Working in a church is an amazing gift. I see things that the average parishioner does not see.
As a music director, I spend time with great volunteers, young and old.
If you ever want to see a person who gives their time, talent, and treasure, look up to the choir loft.
I know I am partial to musicians. I also know there are many types of volunteers, and am grateful for them all.
Below are a few of my choir loft stories for your enjoyment.
At a church I previously worked for, a group of women with the Ladies Auxiliary called themselves the "Dead Choir." Hearing them sing "How Great Thou Art" would thrill you.
Singing isn't the most endearing thing about these women. Most of them are retired and the stairwell does not shorten with age. It had two landings in the middle of all the stairs.
I stood at the top of the stairs in amazement.
The oldest members slowly climbed the stairs to sing for their lost friends. They breathlessly stopped on each landing. I asked them if they were sure they wanted to risk the stairs. There was no other place these women would rather be. You could not stop them.
We use the word sacrifice a lot these days.
These women don't even see it as a sacrifice. They see service. And I see the same footsteps Christ took on the Way of the Cross.
My children's choir recently made me just as proud.
We went to a nursing home for Christmas caroling.
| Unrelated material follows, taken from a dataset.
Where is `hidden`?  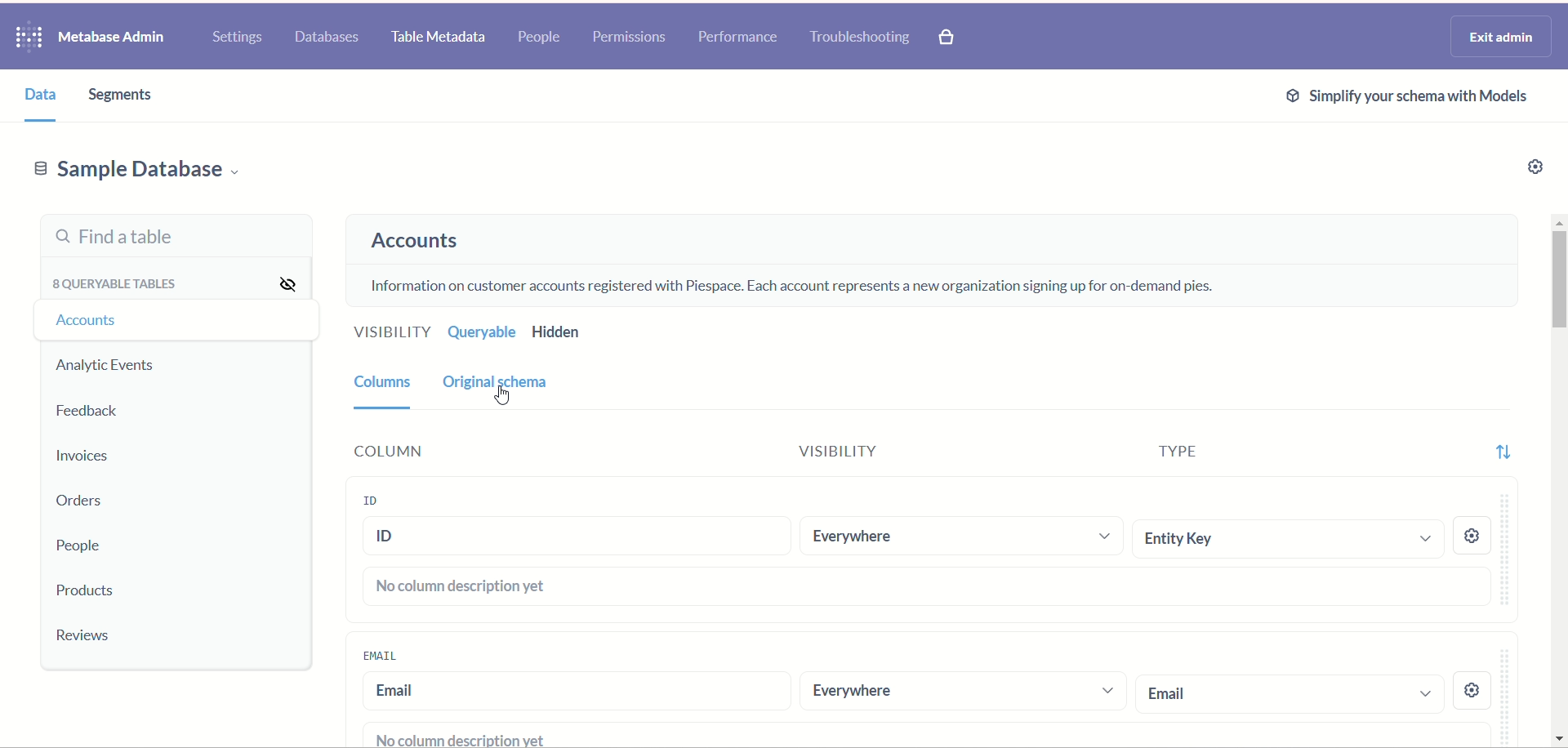 hidden is located at coordinates (563, 333). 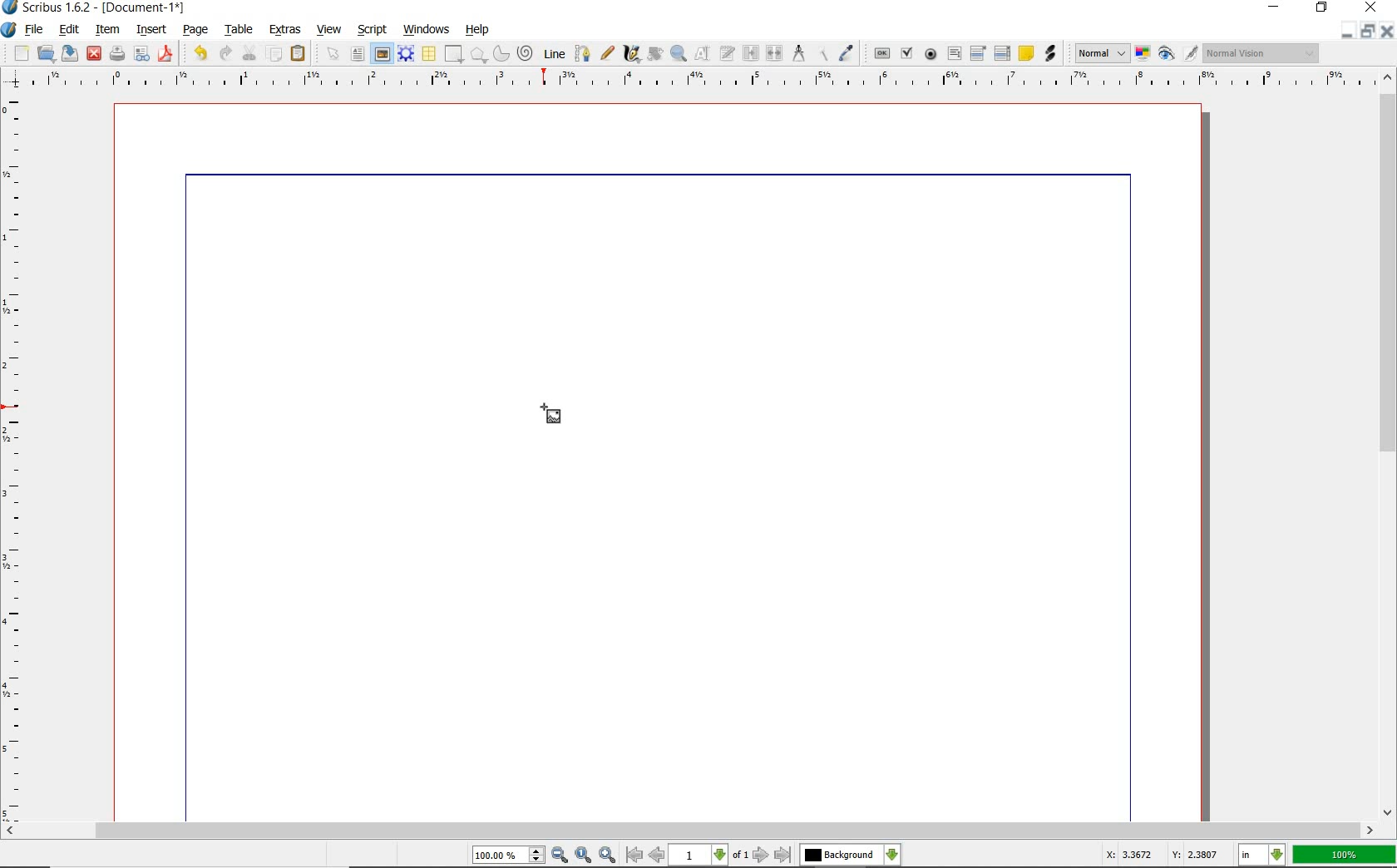 I want to click on table, so click(x=241, y=31).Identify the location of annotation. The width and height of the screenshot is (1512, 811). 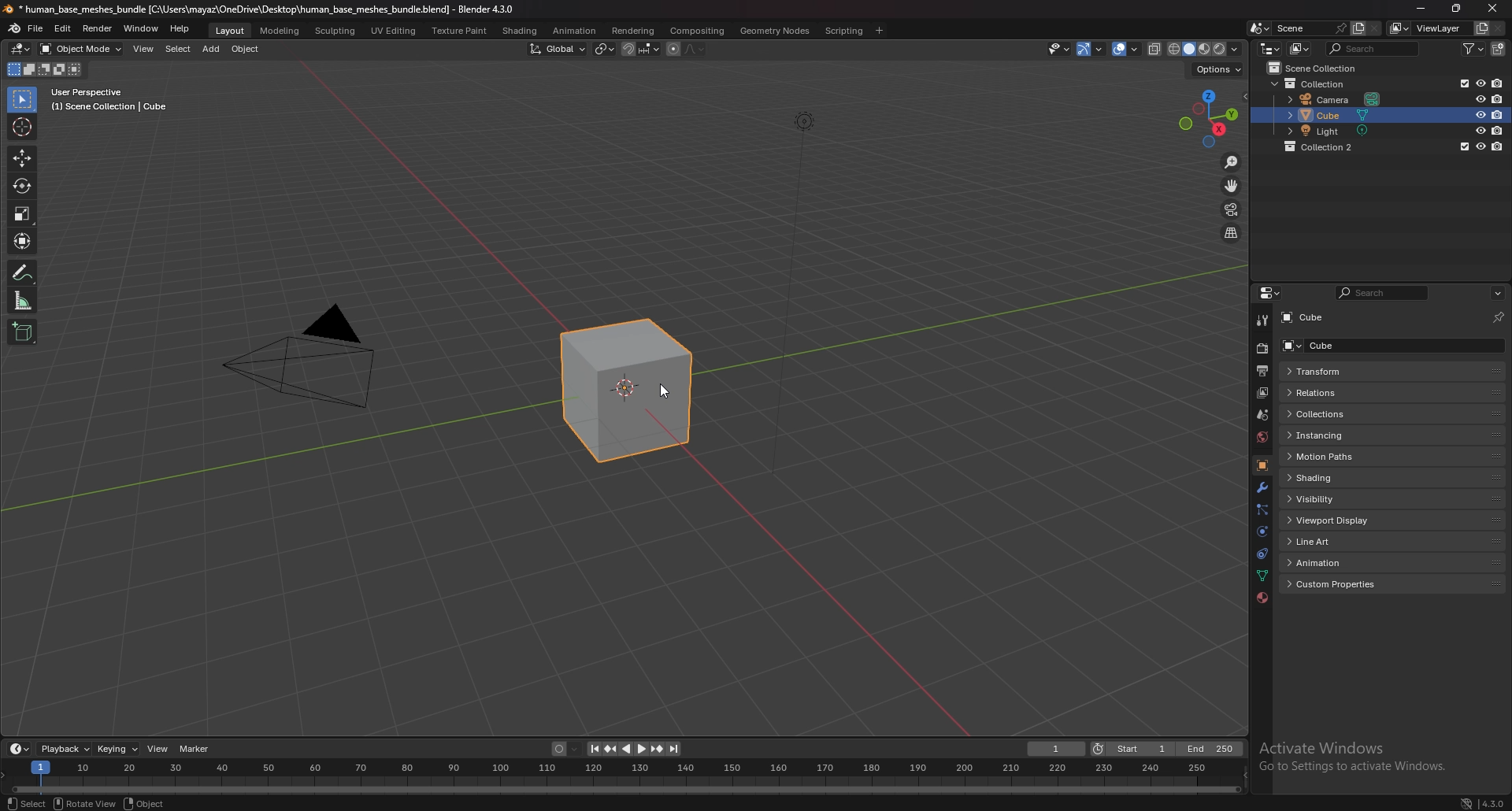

We sang in the dining room, we walked down the halls, and we sang for the staff in the lobby.
When we finished, one of the kids said, "Let's sing for them again."
Another said, "Let's go to Walmart and sing."
Another said, "Let's just walk home and sing to every house along the way." That's ten miles of homes or more!
It reminded me of this bible verse:
"And the king will say to them in reply, ‘Amen, I say to you, whatever you did for one of these least brothers of mine, you did for me." (Matt. 25:40)
They really wanted to do God's work.
Now that we are in Ordinary Time, musicians everywhere are decompressing from Easter and beyond.
With Easter Vigil Masses to Corpus Christi processions, Easter is hard on a church choir. They give up so much quality time with their families.
I ask you all to do me a favor.
As a church employee, I usually ask for volunteers.
This time, I ask you to thank a choir member. Find one. Any or all of them. Thank them for the time they give you and God.
They work very hard to give you that gift. I also know they will appreciate it.
As for me, I thank all musicians, young and old. The church misses you when you go on vacation, and you make our time with God more enjoyable. You are truly a glorious addition to our communities.